When we think of God’s people, we tend to think one of two things. We might think of the Israelites who were God’s “chosen people”, or we might think of specific characters in the Bible. Either way, we tend to idealize the people we are thinking about. For instance, we may think that God’s people are super faithful, holy, perform miracles and live wholly devout and righteous lives. Unfortunately, this idealism enables us to distance ourselves from being God’s people, because we feel that we fall short of those ideals. As such, I have decided to write a devotion series on specific characters in the Bible in order to show you how much these Biblical people are truly like us, and how much we are truly called to be God’s people.

masadaPart 29: Israel. You may be scratching your head and thinking, “Wait a minute, Israel is the other name of Jacob. Didn’t we already talk about Israel?” If so, my answer to you is yes, we did. With that said, we still have yet to talk about people of Abraham, Isaac and Jacob or, rather, the people of Israel. While Israel, the person was a character, it should be clear to anyone who is familiar with the Hebrew Scriptures, that Israel (the collective people) is a character as well. In fact, Israel in the latter sense is featured far more than any other character in the entire Bible.

Israel was chosen by God to be set a part for God’s redemptive plan in the world. Right from the beginning of God’s covenant with Abraham, Israel’s purpose was to be a blessing to all the nation so of the earth (Genesis 22:18). Yet, the struggle to live up to their divine purpose was real. Just like their forefather Jacob was renamed Israel because he had spent his whole life wresting with God and with people, the Israelites were constantyl wrestling with God and with people. The struggle for Israel, just as it was for Jacob, was real.

In Judges 2, we see Israel at its outset. One would think that beginnings ought to be inspiring and lead people into the golden years, the opposite seems to be the case for Israel. Right from the get go, Israel choose to do their own thing, rather than doing what God instructed them to do. Case in point: God instructed Israel to take over the Promised Land and drive the inhabitants out. While Israel conquered the land, they failed to follow the “driving out” part of God’s instructions. Instead, they enslaved those they didn’t kill (Judges 1:28).

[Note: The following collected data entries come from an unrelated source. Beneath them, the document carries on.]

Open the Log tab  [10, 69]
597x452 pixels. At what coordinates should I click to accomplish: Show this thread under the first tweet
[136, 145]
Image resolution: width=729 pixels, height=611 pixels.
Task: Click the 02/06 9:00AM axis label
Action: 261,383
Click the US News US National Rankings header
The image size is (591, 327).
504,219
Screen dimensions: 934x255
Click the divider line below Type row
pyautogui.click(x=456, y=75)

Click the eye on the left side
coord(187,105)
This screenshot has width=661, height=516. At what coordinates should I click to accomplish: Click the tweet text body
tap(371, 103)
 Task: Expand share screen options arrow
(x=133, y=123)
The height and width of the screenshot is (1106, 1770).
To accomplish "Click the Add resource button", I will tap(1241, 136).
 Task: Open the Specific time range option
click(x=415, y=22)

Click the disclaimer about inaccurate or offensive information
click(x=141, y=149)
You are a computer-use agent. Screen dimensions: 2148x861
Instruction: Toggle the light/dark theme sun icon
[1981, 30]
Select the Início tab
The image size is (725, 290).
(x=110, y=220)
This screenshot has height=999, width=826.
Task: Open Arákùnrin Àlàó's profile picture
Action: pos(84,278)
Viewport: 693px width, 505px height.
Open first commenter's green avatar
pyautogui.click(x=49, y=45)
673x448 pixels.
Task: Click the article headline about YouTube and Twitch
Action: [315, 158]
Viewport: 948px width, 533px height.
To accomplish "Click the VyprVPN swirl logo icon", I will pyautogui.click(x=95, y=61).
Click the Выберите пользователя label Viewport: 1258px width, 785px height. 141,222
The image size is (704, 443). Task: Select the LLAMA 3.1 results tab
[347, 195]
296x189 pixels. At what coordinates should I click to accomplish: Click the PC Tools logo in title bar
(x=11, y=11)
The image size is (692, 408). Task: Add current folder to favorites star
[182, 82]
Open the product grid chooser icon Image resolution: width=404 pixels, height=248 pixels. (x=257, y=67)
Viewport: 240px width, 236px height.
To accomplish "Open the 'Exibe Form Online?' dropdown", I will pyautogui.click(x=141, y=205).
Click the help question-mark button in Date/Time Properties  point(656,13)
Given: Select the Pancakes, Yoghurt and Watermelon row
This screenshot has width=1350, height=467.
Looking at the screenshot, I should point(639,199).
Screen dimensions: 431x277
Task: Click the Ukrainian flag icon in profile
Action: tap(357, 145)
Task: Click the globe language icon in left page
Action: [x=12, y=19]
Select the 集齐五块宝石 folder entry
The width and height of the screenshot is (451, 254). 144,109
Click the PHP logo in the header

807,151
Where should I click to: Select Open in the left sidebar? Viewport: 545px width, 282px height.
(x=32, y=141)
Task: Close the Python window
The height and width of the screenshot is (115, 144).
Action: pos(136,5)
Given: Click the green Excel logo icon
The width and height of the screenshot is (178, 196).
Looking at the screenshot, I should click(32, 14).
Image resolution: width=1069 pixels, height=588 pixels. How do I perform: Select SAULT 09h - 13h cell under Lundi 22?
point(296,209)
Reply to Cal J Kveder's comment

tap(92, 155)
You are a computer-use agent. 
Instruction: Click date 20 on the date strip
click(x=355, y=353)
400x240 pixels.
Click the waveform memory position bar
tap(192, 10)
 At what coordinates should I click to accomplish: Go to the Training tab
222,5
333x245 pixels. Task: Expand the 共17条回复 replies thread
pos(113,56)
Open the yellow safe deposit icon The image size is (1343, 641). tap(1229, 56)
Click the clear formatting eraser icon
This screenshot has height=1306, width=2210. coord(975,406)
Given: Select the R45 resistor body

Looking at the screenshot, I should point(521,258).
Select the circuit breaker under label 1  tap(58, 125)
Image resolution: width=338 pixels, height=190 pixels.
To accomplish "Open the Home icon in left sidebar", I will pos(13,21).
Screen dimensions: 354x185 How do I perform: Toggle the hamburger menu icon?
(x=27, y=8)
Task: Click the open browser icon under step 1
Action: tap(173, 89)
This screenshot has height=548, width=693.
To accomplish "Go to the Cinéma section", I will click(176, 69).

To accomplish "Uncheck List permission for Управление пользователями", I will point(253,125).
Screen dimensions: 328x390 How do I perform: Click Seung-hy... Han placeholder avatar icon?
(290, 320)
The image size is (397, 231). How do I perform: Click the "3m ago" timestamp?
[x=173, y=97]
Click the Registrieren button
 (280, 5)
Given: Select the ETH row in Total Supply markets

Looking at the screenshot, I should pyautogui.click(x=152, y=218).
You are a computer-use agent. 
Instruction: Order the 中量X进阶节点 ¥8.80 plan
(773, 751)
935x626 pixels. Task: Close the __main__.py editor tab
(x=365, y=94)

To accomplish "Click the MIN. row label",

Slavery, of course, profitted Israel greatly as slaves work their tails off for free; however, God did not free the Hebrew slaves so that they could go and enslave others. What’s more, those slaves didn’t remain slaves forever and the land ended up filled with TONS of people who did not believe in God and who were most definitely enemies of Israel. The end result: Israel found itself in a constant state of sin and falling away from God as a result of competing ideologies, and Israel also Israel also found itself under constant threat of attack both from within and without their Kingdom.

Unfortunately, the end result also led Israelites later on to seek to purify their kingdom. They sought to isolate themselves from any multicultural experiences, and to isolate themselves from marrying anyone outside of their own religious identity. The more trouble Israel found itself in with competing kingdoms, the more Israel felt the need to be LESS engaged with the rest of the world. While the history is a long and complicated “back and forth” between the two extremes of embracing and shunning diversity, the ultimate reality is that Israel was failing to live up to its divine purpose of being a BLESSING to the nations.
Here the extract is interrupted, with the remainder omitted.